EXERCISE REQUIREMENTS: Your output should repeat each record below with no differences.

(Records from a data source)
>>>>>

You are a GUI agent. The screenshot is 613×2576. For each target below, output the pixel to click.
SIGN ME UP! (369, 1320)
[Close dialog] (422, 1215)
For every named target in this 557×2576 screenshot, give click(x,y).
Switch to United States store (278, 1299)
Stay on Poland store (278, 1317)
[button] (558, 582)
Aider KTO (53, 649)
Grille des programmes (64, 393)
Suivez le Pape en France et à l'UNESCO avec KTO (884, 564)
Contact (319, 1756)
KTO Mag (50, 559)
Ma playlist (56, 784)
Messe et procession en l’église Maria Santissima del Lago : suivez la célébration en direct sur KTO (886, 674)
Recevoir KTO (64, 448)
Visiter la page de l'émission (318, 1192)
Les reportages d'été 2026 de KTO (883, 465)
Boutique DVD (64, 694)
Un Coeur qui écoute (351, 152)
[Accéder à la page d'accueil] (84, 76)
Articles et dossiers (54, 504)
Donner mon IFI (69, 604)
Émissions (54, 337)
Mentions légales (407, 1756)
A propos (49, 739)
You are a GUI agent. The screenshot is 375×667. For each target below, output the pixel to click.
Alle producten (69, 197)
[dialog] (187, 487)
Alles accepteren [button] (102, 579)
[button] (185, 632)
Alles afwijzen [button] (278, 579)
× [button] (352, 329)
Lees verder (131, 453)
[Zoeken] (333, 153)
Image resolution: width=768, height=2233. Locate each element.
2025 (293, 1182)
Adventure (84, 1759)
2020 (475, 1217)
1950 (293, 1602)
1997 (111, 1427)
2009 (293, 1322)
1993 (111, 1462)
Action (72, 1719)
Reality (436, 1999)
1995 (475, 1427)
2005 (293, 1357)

<<<<<

RESPONSE TO THE TASK:
You are a GUI agent. The screenshot is 613×2576. For each target below, output the pixel to click.
SIGN ME UP! (369, 1320)
[Close dialog] (422, 1215)
For every named target in this 557×2576 screenshot, give click(x,y).
Switch to United States store (278, 1299)
Stay on Poland store (278, 1317)
[button] (558, 582)
Aider KTO (53, 649)
Grille des programmes (64, 393)
Suivez le Pape en France et à l'UNESCO avec KTO (884, 564)
Contact (319, 1756)
KTO Mag (50, 559)
Ma playlist (56, 784)
Messe et procession en l’église Maria Santissima del Lago : suivez la célébration en direct sur KTO (886, 674)
Recevoir KTO (64, 448)
Visiter la page de l'émission (318, 1192)
Les reportages d'été 2026 de KTO (883, 465)
Boutique DVD (64, 694)
Un Coeur qui écoute (351, 152)
[Accéder à la page d'accueil] (84, 76)
Articles et dossiers (54, 504)
Donner mon IFI (69, 604)
Émissions (54, 337)
Mentions légales (407, 1756)
A propos (49, 739)
You are a GUI agent. The screenshot is 375×667. For each target below, output the pixel to click.
Alle producten (69, 197)
[dialog] (187, 487)
Alles accepteren [button] (102, 579)
[button] (185, 632)
Alles afwijzen [button] (278, 579)
× [button] (352, 329)
Lees verder (131, 453)
[Zoeken] (333, 153)
Image resolution: width=768, height=2233. Locate each element.
2025 (293, 1182)
Adventure (84, 1759)
2020 (475, 1217)
1950 (293, 1602)
1997 (111, 1427)
2009 (293, 1322)
1993 (111, 1462)
Action (72, 1719)
Reality (436, 1999)
1995 (475, 1427)
2005 (293, 1357)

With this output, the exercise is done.